= Task prompt =
Update the rows from the line containing "Describe the element at coordinates (673, 666)" through the line containing "y-tick-label: 24 is" by replacing "Image resolution" with "Display resolution". Give only those lines, with everything else left unchanged.

= Exercise material =
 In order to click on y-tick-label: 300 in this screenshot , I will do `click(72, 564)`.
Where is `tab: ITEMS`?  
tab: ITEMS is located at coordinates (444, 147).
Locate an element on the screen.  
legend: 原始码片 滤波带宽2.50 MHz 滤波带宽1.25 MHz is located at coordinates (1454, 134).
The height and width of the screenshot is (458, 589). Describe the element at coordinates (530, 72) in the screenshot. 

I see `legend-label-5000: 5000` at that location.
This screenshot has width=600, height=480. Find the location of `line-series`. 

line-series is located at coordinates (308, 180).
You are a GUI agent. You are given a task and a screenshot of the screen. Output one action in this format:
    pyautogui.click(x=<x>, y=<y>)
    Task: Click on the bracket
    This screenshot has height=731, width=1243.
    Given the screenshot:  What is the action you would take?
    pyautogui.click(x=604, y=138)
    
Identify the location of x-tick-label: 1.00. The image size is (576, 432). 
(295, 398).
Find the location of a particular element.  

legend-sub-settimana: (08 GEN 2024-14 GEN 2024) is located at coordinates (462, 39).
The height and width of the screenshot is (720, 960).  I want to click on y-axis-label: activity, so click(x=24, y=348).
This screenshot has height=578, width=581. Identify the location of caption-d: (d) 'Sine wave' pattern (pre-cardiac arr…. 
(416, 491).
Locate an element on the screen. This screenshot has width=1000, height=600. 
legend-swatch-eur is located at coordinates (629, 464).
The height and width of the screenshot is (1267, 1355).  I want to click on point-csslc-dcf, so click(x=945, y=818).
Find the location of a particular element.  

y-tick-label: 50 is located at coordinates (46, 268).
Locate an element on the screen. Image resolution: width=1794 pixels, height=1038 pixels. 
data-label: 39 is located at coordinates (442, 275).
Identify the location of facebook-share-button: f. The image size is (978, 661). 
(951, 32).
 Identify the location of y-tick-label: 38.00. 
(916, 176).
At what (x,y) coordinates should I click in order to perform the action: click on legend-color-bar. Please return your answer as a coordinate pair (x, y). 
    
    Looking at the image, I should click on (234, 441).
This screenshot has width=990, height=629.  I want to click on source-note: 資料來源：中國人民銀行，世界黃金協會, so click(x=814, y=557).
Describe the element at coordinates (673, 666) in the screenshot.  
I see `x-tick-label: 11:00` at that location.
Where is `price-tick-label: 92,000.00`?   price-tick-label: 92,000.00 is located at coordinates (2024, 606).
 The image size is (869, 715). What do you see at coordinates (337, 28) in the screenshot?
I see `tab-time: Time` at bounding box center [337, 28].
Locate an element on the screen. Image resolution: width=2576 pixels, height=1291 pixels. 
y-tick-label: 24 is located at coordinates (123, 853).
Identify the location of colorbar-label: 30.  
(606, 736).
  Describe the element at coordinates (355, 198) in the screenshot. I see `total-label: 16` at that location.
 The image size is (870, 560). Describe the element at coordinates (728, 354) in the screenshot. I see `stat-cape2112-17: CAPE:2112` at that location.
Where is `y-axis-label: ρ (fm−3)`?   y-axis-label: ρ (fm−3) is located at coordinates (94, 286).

= Result for this exercise =
Describe the element at coordinates (673, 666) in the screenshot.  
I see `x-tick-label: 11:00` at that location.
Where is `price-tick-label: 92,000.00`?   price-tick-label: 92,000.00 is located at coordinates (2024, 606).
 The image size is (869, 715). What do you see at coordinates (337, 28) in the screenshot?
I see `tab-time: Time` at bounding box center [337, 28].
Locate an element on the screen. Display resolution: width=2576 pixels, height=1291 pixels. 
y-tick-label: 24 is located at coordinates (123, 853).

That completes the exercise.